Metal–organic frameworks (MOFs) have been deemed as promising electrocatalysts for electrochemical water oxidation; however, the poor electronic conductivity and stability are still intractable issues hindering their practical applications. Herein, an efficient in situ etching strategy is employed to transform part of the pristine NiFe-MOF into active NiFe(OH)x and simultaneously induce the exposure of abundant defective areas, which not only facilitates the electron transfer efficiency for the oxygen evolution reaction (OER), but also enables the accessibility to further anchor Ru.
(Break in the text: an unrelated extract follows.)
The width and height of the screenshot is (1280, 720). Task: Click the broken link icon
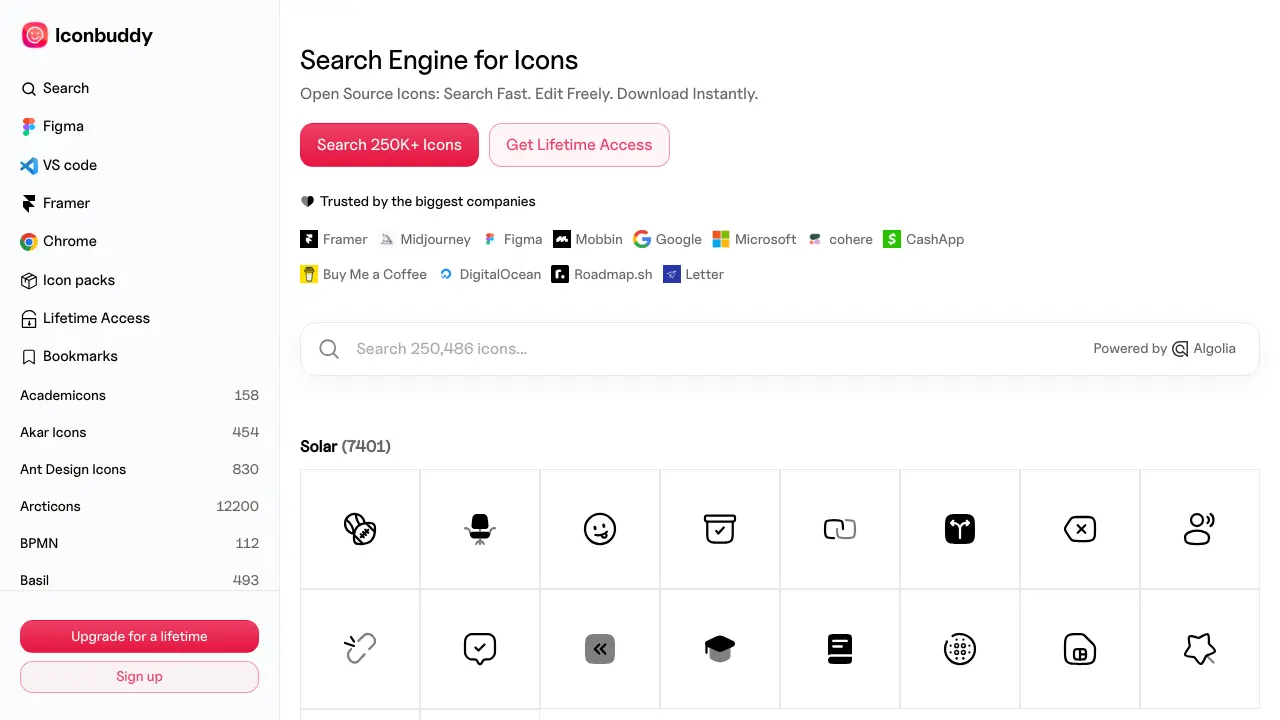[x=360, y=649]
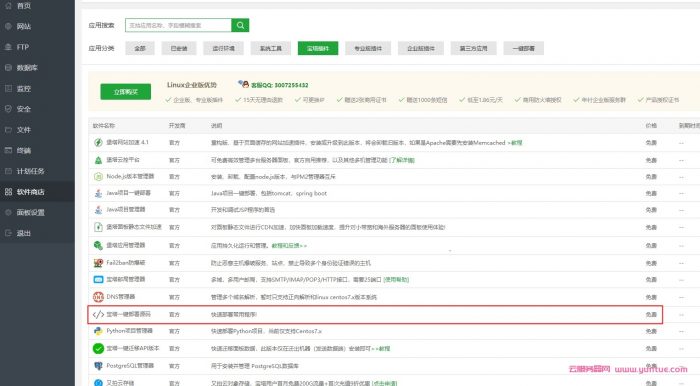Click the PostgreSQL管理器 elephant icon

(x=98, y=366)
Benefiting from the synergistic contributions of Ru, NiFe(OH)x and NiFe-MOF, the as-fabricated Ru/NiFe(OH)x/NiFe-MOF nanocomposite exhibits an enhanced OER activity with a low overpotential of 242 mV at a current density of 10 mA cm−2, and a two-electrode Ru/NiFe(OH)x/NiFe-MOF‖Pt/C electrolyzer also requires a considerably low voltage of 1.54 V at 10 mA cm−2 for overall water splitting. Moreover, taking both experimental and mechanistic results into account, the introduction of a small amount of Ru is able to induce a stronger adsorption between electrochemically active sites and oxygen-related intermediates, thus facilitating the OER activity.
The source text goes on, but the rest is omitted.